Im Anschluss diskutierten Podium und Publikum engagiert vor allem über die Fluchtursachen: ein ungerechter Welthandel und eine globalisierte Agrar- und Fischereiindustrie, die die lokalen Ressourcen ausbeutet und örtliche Bauern, Fischer und Händler ruiniert. „Ungerechtigkeit schafft Armut schafft Hunger schafft Konflikte schafft Flucht – dagegen haben wir schon lange Konzepte für global nachhaltiges Wirtschaften und Handeln, aber auch eine vorausschauende Außenpolitik der Konfliktprävention und gestärkten Zivilgesellschaften gesetzt, doch dafür müssen wir nicht nur in den Krisenregionen, sondern auch beim eigenen Konsum anfangen“ fasste Luise Amtsberg die Fragen nach den langfristigen Ursachen und Antworten für präventive Lösungen zusammen.
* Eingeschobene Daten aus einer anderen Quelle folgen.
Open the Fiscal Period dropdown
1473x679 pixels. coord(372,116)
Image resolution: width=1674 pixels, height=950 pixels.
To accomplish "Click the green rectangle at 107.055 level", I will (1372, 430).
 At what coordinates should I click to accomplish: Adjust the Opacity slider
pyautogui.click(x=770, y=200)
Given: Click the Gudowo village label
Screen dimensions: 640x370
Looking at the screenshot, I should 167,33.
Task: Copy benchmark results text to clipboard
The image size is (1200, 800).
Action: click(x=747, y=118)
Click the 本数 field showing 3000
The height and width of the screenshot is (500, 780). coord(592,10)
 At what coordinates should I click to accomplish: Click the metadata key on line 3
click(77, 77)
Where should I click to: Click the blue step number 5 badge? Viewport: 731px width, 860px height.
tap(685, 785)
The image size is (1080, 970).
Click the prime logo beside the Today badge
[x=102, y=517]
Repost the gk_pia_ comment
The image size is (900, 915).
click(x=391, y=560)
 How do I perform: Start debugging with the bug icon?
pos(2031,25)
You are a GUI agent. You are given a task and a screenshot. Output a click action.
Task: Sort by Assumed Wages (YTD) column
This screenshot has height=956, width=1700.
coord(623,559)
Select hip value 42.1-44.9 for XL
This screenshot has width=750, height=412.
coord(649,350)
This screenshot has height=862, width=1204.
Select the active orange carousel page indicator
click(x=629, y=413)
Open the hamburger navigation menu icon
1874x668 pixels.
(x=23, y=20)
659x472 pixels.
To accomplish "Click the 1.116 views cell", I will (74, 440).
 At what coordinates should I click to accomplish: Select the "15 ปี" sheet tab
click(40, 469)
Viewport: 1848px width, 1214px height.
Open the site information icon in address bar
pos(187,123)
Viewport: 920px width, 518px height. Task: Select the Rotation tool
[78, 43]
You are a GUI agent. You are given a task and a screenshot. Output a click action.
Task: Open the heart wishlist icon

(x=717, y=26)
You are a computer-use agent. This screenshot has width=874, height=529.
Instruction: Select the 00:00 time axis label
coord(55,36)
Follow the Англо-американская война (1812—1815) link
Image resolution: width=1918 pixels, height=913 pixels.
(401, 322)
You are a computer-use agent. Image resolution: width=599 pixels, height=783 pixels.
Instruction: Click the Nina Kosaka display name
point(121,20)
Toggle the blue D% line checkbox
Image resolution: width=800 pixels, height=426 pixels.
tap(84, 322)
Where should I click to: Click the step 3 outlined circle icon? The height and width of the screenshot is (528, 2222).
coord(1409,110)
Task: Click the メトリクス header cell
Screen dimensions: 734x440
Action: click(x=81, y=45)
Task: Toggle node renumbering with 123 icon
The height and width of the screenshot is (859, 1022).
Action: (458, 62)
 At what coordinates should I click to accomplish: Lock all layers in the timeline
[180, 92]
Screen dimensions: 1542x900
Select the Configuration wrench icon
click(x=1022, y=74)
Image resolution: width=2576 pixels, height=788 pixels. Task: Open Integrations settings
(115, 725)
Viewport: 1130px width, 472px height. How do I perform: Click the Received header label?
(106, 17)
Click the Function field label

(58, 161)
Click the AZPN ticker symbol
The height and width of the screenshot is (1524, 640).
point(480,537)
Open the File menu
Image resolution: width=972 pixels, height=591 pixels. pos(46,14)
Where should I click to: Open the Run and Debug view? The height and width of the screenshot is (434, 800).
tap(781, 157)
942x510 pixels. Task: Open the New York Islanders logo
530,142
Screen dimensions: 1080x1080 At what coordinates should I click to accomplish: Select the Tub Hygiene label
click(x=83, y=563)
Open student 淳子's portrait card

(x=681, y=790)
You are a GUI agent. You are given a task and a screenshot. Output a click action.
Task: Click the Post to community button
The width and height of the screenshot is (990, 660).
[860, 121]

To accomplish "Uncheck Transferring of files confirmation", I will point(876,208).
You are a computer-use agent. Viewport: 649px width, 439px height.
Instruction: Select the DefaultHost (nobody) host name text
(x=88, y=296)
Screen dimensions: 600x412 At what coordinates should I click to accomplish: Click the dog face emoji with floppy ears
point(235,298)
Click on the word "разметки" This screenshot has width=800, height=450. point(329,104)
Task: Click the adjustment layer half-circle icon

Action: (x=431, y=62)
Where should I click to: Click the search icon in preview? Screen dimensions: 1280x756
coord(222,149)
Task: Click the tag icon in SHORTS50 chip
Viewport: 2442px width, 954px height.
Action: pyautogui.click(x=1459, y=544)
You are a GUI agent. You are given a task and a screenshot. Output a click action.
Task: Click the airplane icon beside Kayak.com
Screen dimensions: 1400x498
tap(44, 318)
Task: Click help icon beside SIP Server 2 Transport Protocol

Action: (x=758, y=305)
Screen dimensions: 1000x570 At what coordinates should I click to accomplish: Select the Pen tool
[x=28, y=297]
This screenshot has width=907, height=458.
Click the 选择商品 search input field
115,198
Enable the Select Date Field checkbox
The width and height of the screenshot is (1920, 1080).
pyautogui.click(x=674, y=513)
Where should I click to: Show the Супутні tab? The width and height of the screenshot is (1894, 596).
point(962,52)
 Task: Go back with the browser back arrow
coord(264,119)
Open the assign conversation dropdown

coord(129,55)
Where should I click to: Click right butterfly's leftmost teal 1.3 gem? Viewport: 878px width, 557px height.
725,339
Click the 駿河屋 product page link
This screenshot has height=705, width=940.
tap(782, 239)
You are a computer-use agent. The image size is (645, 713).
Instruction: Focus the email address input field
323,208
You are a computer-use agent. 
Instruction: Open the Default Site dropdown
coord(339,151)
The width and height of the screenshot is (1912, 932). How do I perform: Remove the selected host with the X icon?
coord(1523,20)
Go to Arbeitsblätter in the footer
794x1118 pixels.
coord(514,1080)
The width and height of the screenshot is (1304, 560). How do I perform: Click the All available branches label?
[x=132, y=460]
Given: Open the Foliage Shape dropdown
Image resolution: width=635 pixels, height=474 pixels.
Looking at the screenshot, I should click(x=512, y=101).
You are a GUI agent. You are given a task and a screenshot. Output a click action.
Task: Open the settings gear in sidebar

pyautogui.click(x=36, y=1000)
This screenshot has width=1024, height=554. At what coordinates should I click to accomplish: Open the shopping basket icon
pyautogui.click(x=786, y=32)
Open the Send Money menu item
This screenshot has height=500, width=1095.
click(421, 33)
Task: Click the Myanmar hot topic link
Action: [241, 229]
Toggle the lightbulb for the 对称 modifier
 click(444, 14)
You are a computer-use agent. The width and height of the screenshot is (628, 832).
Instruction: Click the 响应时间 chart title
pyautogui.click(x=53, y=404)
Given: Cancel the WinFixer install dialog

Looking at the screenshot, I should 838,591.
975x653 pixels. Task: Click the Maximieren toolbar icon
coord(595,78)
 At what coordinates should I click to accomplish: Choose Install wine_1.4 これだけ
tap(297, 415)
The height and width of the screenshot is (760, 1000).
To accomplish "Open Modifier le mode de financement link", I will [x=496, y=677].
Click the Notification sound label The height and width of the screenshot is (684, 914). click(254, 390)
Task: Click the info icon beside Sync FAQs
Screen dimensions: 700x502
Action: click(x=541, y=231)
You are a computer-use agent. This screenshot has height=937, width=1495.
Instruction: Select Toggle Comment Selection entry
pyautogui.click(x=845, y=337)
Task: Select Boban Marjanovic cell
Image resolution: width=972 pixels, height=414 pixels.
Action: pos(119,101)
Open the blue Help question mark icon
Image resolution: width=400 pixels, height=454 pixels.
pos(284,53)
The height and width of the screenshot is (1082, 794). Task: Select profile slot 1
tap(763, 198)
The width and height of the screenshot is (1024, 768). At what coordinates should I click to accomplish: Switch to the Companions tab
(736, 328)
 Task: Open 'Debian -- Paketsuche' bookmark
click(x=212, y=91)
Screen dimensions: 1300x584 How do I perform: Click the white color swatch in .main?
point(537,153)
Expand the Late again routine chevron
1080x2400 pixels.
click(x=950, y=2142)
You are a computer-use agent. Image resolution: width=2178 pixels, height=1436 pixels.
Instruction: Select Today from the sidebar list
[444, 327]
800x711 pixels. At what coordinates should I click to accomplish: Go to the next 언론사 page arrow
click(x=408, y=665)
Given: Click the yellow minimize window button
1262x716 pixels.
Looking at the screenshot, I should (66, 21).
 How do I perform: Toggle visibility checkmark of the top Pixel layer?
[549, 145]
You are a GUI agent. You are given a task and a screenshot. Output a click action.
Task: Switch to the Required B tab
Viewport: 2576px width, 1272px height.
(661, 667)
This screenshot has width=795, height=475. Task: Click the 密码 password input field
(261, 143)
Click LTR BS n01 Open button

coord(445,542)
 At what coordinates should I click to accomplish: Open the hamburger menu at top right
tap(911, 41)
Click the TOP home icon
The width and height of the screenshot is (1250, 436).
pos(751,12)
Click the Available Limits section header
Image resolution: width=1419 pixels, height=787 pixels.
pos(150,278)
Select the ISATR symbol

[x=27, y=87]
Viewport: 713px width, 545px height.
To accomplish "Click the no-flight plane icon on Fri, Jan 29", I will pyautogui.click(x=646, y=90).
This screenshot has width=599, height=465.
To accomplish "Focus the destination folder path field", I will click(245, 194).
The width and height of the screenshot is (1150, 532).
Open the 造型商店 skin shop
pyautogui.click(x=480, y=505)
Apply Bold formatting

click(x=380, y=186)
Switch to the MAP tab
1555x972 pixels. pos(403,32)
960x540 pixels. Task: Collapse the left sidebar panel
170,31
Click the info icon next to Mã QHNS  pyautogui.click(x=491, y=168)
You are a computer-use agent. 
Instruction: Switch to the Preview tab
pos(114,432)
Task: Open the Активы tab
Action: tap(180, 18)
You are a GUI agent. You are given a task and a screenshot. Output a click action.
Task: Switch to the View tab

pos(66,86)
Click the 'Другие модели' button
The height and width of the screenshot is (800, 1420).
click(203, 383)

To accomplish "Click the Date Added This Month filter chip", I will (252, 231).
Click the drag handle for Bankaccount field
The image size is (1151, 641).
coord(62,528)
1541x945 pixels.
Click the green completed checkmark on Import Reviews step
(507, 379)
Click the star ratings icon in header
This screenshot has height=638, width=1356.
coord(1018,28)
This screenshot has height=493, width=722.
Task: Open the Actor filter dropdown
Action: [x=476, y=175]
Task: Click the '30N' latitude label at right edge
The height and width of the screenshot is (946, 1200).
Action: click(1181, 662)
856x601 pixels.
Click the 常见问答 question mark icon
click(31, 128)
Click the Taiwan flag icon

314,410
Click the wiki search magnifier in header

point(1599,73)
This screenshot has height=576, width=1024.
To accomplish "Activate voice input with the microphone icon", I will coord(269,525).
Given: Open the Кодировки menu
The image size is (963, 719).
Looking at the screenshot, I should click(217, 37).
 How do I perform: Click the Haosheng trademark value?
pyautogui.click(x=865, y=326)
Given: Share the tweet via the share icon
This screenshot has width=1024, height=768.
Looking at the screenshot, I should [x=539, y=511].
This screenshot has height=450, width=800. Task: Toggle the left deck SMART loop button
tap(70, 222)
Für mich hat dieser offene Austausch deutlich gemacht: Wir schaffen es, wenn wir auf die hochkomplexen Probleme und unumgänglichen Realitäten um unseren Kontinent herum mit klarem Blick schauen und dann nach wirklich sinnvollen Lösungen suchen. Mit klaren Werten auf Basis unseres Grundgesetzes vor dem Hintergrund unserer deutschen Geschichte ebenso wie mit pragmatischer Alltagstauglichkeit und handfester Zuversicht. Unsere gewachsene Verfassungskultur und ein starker Rechtsstaat sind die besten Garanten für ein friedliches, gleichberechtigtes Zusammenleben aller unabhängig von Herkunft oder Religion. Die beispielhafte Willkommens- und Integrationsarbeit in Bargteheide zeigt doch: Wenn eine so improvisationstüchtige Verwaltung und eine so lebendige Zivilgesellschaft Hand in Hand anpacken, dann kann nicht von einem Staatsversagen orakelt, sondern dann dürfen wir von einem funktionierenden Staatswesen in einer offenen Gesellschaft sprechen!